INSTRUCCIÓN
Según el fragmento sobre la carta a los Efesios, ¿por qué considera Pablo que la Iglesia es una estructura divina-humana? Explícalo en una a tres oraciones.

FRAGMENTO SELECCIONADO
╔══
“21 en quien todo el edificio, bien coordinado, va creciendo para ser un templo santo en el Señor; 22 en quien vosotros también sois juntamente edificados para morada de Dios en el Espíritu.” (Efesios 2:21-22)
La carta del apóstol Pablo a los Efesios nunca deja de sorprendernos. Cada versículo de esa carta parece ser una fuente inagotable e insondable de sabiduría e inspiración divina. Las metáforas que él utiliza para describir la Iglesia son un buen ejemplo de esto. Estas metáforas están basadas en el entendimiento paulino de que la Iglesia es una extensión del proceso de la encarnación divina para que Dios se revele a las mujeres y los hombres, a toda la humanidad. Somos como Iglesia la expresión visible de Dios y los hacedores de su voluntad. Desde esta perspectiva, creemos que Pablo considera que la Iglesia es una estructura divina-humana.[1]
No olvidemos que el milagro de la redención operada desde el Calvario no solo transforma al pecador arrepentido, sino que lo convierte en una nueva creación. Es cierto que Pablo dice en esta carta que el ser humano que acepta a Cristo como Salvador y Señor experimenta una serie de transformaciones. Antes estábamos sin Cristo (Efe 2:12) y ahora estamos en Cristo (v.13). Antes éramos considerados extranjeros, advenedizos, sin ciudadanía (v.12, 19) y ahora somos conciudadanos del reino (v. 19). Pedro añade que somos una nación santa (1 Ped 2:9). Antes andábamos sin esperanza (v.12) y ahora hemos sido llamados en una misma esperanza (Efe 4:4). Antes estábamos sin Dios y ahora le pertenecemos, somos hijos de Dios nuestro Padre por Cristo Jesús, de quien recibimos bendiciones (Efe 1:2-3).
╚══
ÍTEMS EXTRAÍDOS
╔══
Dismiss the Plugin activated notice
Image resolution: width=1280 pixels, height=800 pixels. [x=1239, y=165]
╚══
╔══
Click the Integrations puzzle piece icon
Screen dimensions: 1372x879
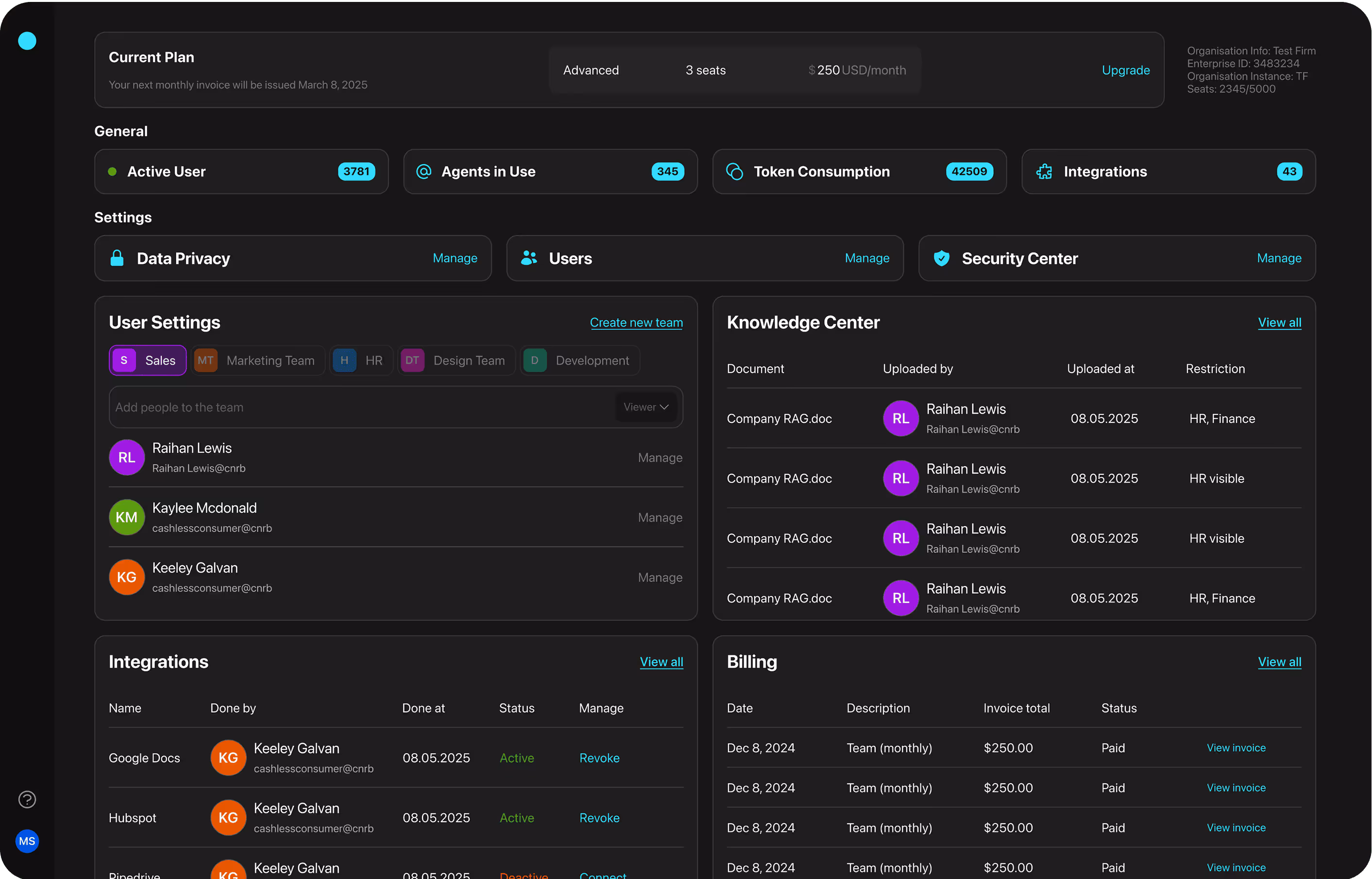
╚══
╔══
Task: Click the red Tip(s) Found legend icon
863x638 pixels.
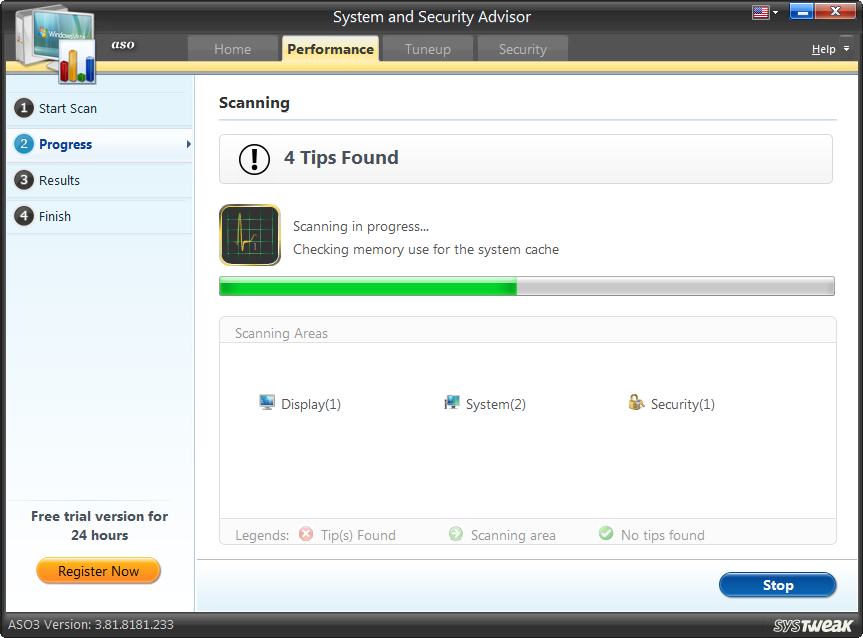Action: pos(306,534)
╚══
RESPUESTA DEL EJERCICIO
Según el entendimiento paulino, la Iglesia es una extensión del proceso de la encarnación divina para que Dios se revele a las mujeres y los hombres, a toda la humanidad. Como Iglesia somos la expresión visible de Dios y los hacedores de su voluntad. Desde esa perspectiva, el fragmento sostiene que Pablo considera a la Iglesia una estructura divina-humana.